Basic Usage
===========

This example shows how to use TorchJD to perform an iteration of Jacobian descent on a regression
model with two objectives. In this example, a batch of inputs is forwarded through the model and two
corresponding batches of labels are used to compute two losses. These losses are then backwarded
through the model. The obtained Jacobian matrix, consisting of the gradients of the two losses with
respect to the parameters, is then aggregated using :doc:`UPGrad <../docs/aggregation/upgrad>`, and
the parameters are updated using the resulting aggregation.



Import several classes from ``torch`` and ``torchjd``:

.. code-block:: python

    import torch
    from torch.nn import Linear, MSELoss, ReLU, Sequential
    from torch.optim import SGD

    from torchjd import autojac
    from torchjd.aggregation import UPGrad

Define the model and the optimizer, as usual:

.. code-block:: python

    model = Sequential(Linear(10, 5), ReLU(), Linear(5, 2))
    optimizer = SGD(model.parameters(), lr=0.1)

Define the aggregator that will be used to combine the Jacobian matrix:

.. code-block:: python

    aggregator = UPGrad()

In essence, :doc:`UPGrad <../docs/aggregation/upgrad>` projects each gradient onto the dual cone of
the rows of the Jacobian and averages the results. This ensures that locally, no loss will be
negatively affected by the update.

Now that everything is defined, we can train the model.

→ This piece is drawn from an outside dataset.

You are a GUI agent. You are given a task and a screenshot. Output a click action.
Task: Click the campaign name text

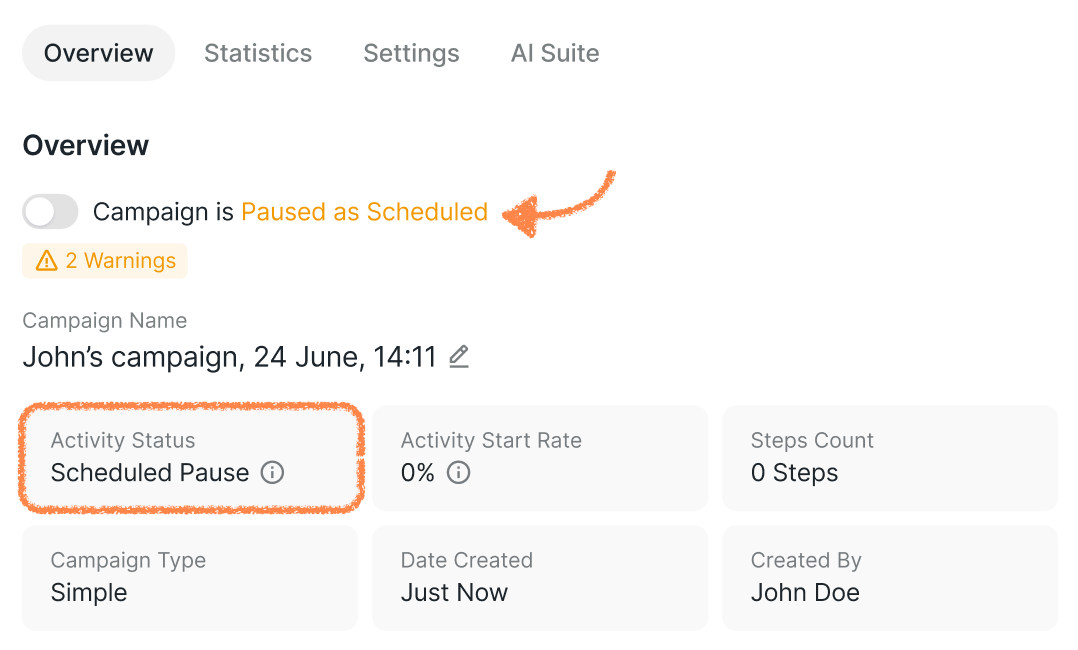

Define the input and the associated target:

.. code-block:: python

    input = torch.randn(16, 10)  # Batch of 16 random input vectors of length 10
    target1 = torch.randn(16)  # First batch of 16 targets
    target2 = torch.randn(16)  # Second batch of 16 targets

Here, we generate fake inputs and labels for the sake of the example.

We can now compute the losses associated to each element of the batch.

.. code-block:: python

    loss_fn = MSELoss()
    output = model(input)
    loss1 = loss_fn(output[:, 0], target1)
    loss2 = loss_fn(output[:, 1], target2)

The last steps are similar to gradient descent-based optimization, but using the two losses.

Reset the ``.grad`` field of each model parameter:

.. code-block:: python

    optimizer.zero_grad()

Perform the Jacobian descent backward pass:

.. code-block:: python

    autojac.backward([loss1, loss2], aggregator)

This will populate the ``.grad`` field of each model parameter with the corresponding aggregated
Jacobian matrix.

Update each parameter based on its ``.grad`` field, using the ``optimizer``:

.. code-block:: python

    optimizer.step()

The model's parameters have been updated!